The greenhouse glass shuddered as another gust of wind slammed into it. Vinny's breath came in short, sharp gasps, his pulse pounding in his ears loud enough to nearly drown out the storm. The thing wearing Daniel's face was gone—for now—but the acrid stench of the shattered jar's contents still hung heavy in the air, clinging to the back of his throat like burnt sugar and rotting leaves.

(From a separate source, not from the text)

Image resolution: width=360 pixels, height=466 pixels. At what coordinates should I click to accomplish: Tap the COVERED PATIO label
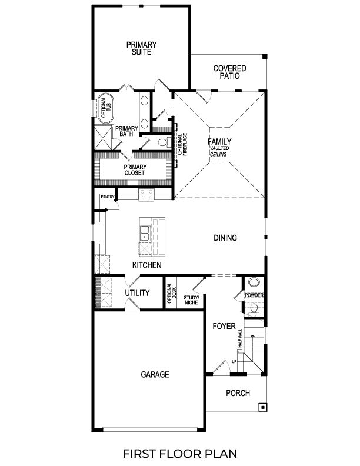pos(229,72)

Deborah's fingers dug into his arm. "We need to go. *Now.*"
Lena didn't move. She stared at the broken glass scattered across the floor, the last silver traces of the preserved memories evaporating into the damp air. "Too late for running," she murmured. Then, louder: "She's coming whether you're ready or not."
A deafening *crack* split the night—not thunder, but the sound of old wood splintering. Through the rain-streaked glass, Vinny saw the distant oak tree's trunk split down the middle, its gnarled branches whipping violently as though caught in a tornado no one else could feel.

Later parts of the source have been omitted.